Lo que el gobierno madurista llama "oposición" se trata de ciudadanos venezolanos en desacuerdo con el gobierno. Y cuando Maduro reconoce la eficacia de los operativos de los llamados "colectivos", grupos motorizados, operando muchas veces de civil, y cuyo resultado son 35 muertos hasta la fecha –sin saber todavía la cifra de los "otros" no reconocidos–, no se trata de "contención de disturbios", sino que se llama "aparato represivo".
Y a la detención de manifestantes primero marcados y luego extraídos de sus domicilios sin orden de captura ni procedimientos legales, y sin información acerca de sus lugares de detención, no se la llama "captura policial", se lo llama "terrorismo de Estado".
Y cuando a los detenidos se los tortura, o para conocer información o para "corregir el pensamiento opositor", no se lo llama "Mesa de diálogo de Paz", sino que se titula "Violación de Derechos Humanos". Y si mueren durante la tortura, no se lo llama "exceso contemplado por el gobierno bolivarista", sino que se llama "Crimen de Lesa Humanidad". Y a la muerte de manifestantes por francotiradores con fusiles automáticos y miras telescópicas, no se lo llama "Operativo contra desbordes sociales", sino que se llama "asesinato a mansalva".
No se despliega a un ejército contra su propio pueblo en tiempos republicanos bajo pretexto de que el sistema está en peligro, porque lo que está en peligro es "este gobierno", la cúpula militar castrista y madurista, y no la democracia que vive en el deseo del pueblo venezolano, porque entonces tiene otro nombre, se llama "Dictadura".
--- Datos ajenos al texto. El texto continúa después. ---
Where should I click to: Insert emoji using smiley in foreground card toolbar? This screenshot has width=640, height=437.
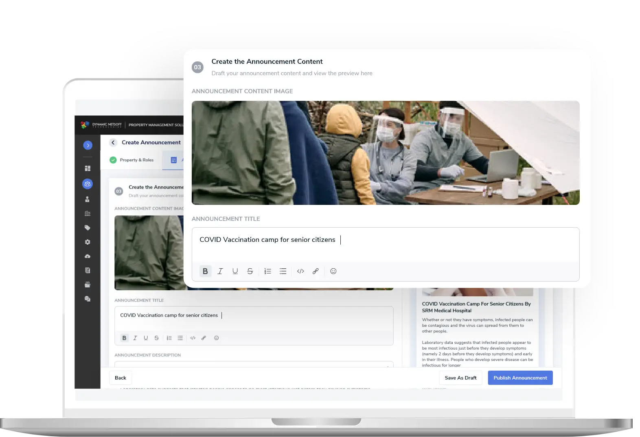click(x=333, y=271)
Pero sobre toda otra consideración dialéctica, a un estado que destina el ejército local y el cubano, mercenarios tupamaros y grupos paramilitares contra una sociedad opositora que protesta desarmada sin otra herramienta más que la ocupación de calles, no se la llama democracia, sino "Tiranía". Y no hay allí una "Guerra civil venezolana", porque del otro lado no hay un ejército del pueblo ni una guerrilla entrenada para el combate, no es eso, sino que se trata de un simple "genocidio".
El disfemismo para el narcotraficante colombiano Nicolás Maduro es que no piense que porque el gobierno argentino negocia con ellos por debajo de la mesa el enriquecimiento de uranio venezolano destinado luego al mercado negro del mejor postor mundial a cambio de armas y narcotráfico libre por Ezeiza, todos los argentinos hacemos que no vemos o que no sabemos de qué se trata la suciedad que contiene. No todos nos tragamos el sapo de los eufemismos de las bestias, ni de su gobierno ni del kirchnerismo.